Studio album by Wanda Jackson
- Released: March 1973
- Recorded: October 1972 – January 1973
- Studio: Jack Clement Studio
- Genre: Country
- Label: Capitol
- Producer: Joe Allison

Wanda Jackson chronology
| Country Gospel (1973) | Country Keepsakes (1973) | When It's Time to Fall in Love Again (1974) |

Singles from Country Keepsakes
- "Tennessee Women's Prison" Released: December 1972; "Your Memory Comes and Gets Me" Released: May 1973;

= Country Keepsakes =

Country Keepsakes is a studio album by American recording artist Wanda Jackson. It was released in March 1973 via Capitol Records and contained ten tracks. The album was Jackson's twenty first studio recording and her final recording issued on the Capitol label. The record was a collection of country songs she made with Capitol to fulfill requirements in her contract before signing with Word Records.

==Background==
Wanda Jackson signed with Capitol Records in 1956, recording a series of Rockabilly selections before transitioning into country music in the 1960s.

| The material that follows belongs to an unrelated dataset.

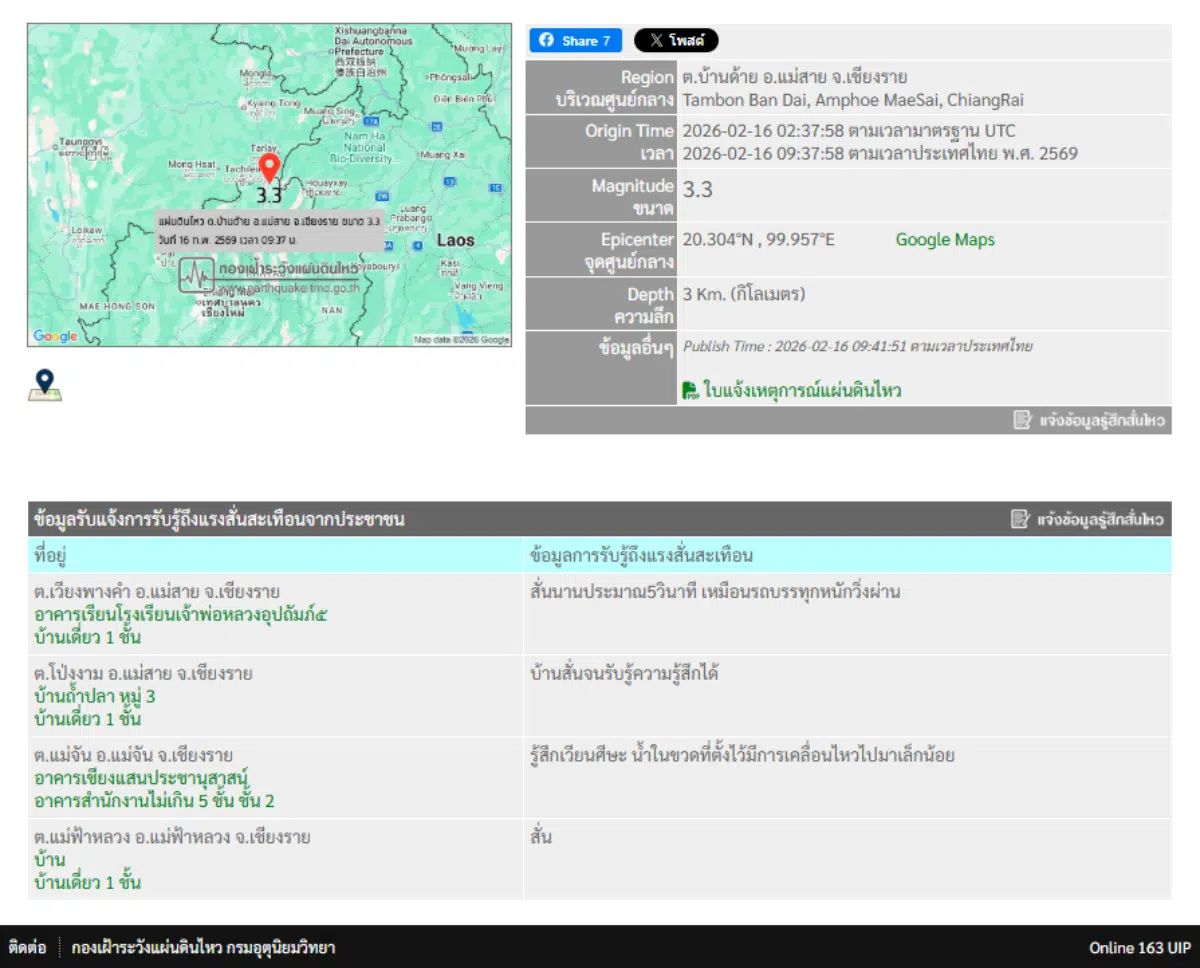Click the Facebook Share 7 button

pos(574,40)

She had significant commercial success in the years that followed. In 1971, Jackson discovered Christianity and decided to record more religious material, beginning with 1972's Praise the Lord. Jackson signed with Word Records in 1973 so she could further pursue religious music. To fulfill obligations in her Capitol recording contract, Jackson released one final country album in 1973, which would be Country Keepsakes.

==Content==
The project was recorded between October 1972 and January 1973 at the Jack Clement Studio in Nashville, Tennessee. Sessions were produced by Joe Allison, whom Jackson had not recorded with before. Country Keepsakes was a collection of ten tracks. The album consisted of country music selections, including covers of "You Took Him Off My Hands" and "A Wound Time Can't Erase". A gospel version of "There Goes My Everything" titled "He Is My Everything" is also featured. Several original recordings were also part of the project, such as "Tennessee Women's Prison".

==Release and reception==

Country Keepsakes was originally released in March 1973 on Capitol Records. The project marked Jackson's twenty first studio album and her final to be released on Capitol. It was originally issued as a vinyl LP, containing five selections on either side of the record. In later decades, it was re-released on Capitol Records Nashville to digital and streaming markets, such as Apple Music.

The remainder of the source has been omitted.